SAN DIEGO — Canadian companies may take more time than their U.S. counterparts to embrace upgraded software products Oracle Corp. introduced this week, executives and analysts admitted at its annual AppsWorld conference.
Shores, Calif-based Oracle expanded its E-Business Suite outsourcing service, which now features improved system administration processes that the software firm said will aid system monitoring and lower maintenance costs.
Madacy Entertainment Group Inc., which has been an Oracle E-Business Suite outsourcing customer since last July, is keen on the upgraded products, which it automatically receives after paying an annual support fee. “”The beauty about going to outsourcing is that eventually you have to get up into the next level,”” which is easier than doing it yourself, said Philip Chung, manager of information technology.
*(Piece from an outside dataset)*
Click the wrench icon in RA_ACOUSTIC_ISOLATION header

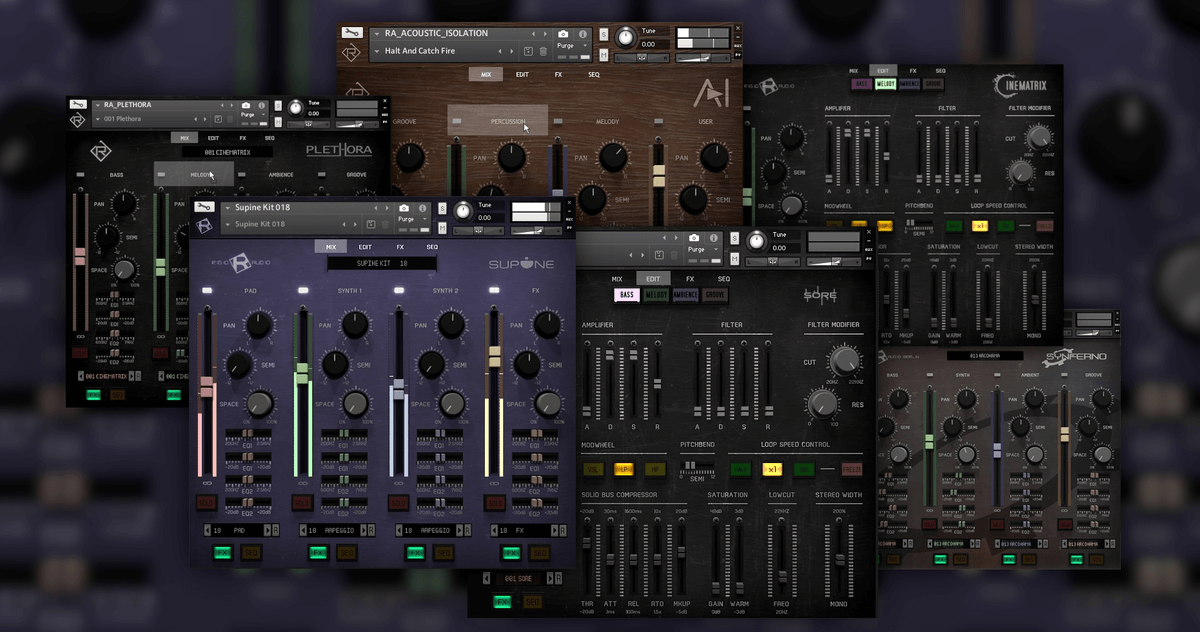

A former public company, Montreal-based Madacy, a marketer of music and video products, turned to outsourcing with Oracle when it decided to become a private firm again. “”I was mandated to find cost savings right then and there. We were paying a lot for outsourcing,”” explained Chung, who was reluctant to name the previous outsourcer.
Six months later, Madacy has experienced significantly reduced downtime, noted Chung. “”I haven’t had a (serious outage) in three months. Before that, they would happen…twice a month.””
Back then, Chung said, he and his team, forced to get the system operational again, had no time to analyze the cause and put in measures to prevent another breakdown. As part of Oracle’s E-Business Suite outsourcing service, companies experiencing system problems receive a root cause analysis and strategy to prevent future system collapses, he said.
The service also helped Madacy cut out the middleman in seeking technical support, Chung explained. He said although the problem was always resolved in the past, it became a draining exercise.
Moreover, the company “”saved over half of what we were paying”” to the previous outsourcing company.
David Rumer, senior director of marketing for Oracle Canada in Mississauga, Ont., anticipated several industries like financial services, engineering and aerospace and defence, which Oracle typically targets, will likely show the most interest in software changes.
“”They are starting to pick up some customers for the outsourcing in Canada”” because of enhancements like automation, management functionality, business recovery and continuity, noted Warren Shiau, software analyst at IDC Canada in Toronto.
But since “”Canadian companies are conservative in their buying behaviors,”” adopting new technologies 12 months to 18 months after the U.S., Rumer predicted it may take a year for the industry to embrace the products.
Traditional outsourcing, in which an outsourcing firm effectively adopts the client’s customers or infrastructure, is seeing “”a very, very high degree of adoption in the Canadian market,”” said Shiau.
Oracle, however, follows a model in which customers’ applications are hosted across business processes, he said. “”For hosted applications – hosted ASP-type models and so on – we’re lagging behind the U.S,”” Shiau explained.
Oracle has come a long way since a year ago when it told customers to “”rip and replace”” their applications, which is costly and disruptive to an organization, Shiau said. Now it’s a calmer and more accurate message focusing on repackaging Oracle’s integration services and tools and selling them in new bundles with the applications.
“”That’s something that’s very effective. Not so exciting maybe from a marketing standpoint, but in reality, it’s more of what a customer needs.””
Oracle also used AppsWorld to unveil the next version of Oracle Warehouse Management software, which will include new radio frequency identification and electronic product code capabilities. The enhancements aim to help customers more easily identify, track and manage pallets and cases as they move through the supply chain, and manage huge volumes of information while remaining flexible to deal with order fulfillment requirements.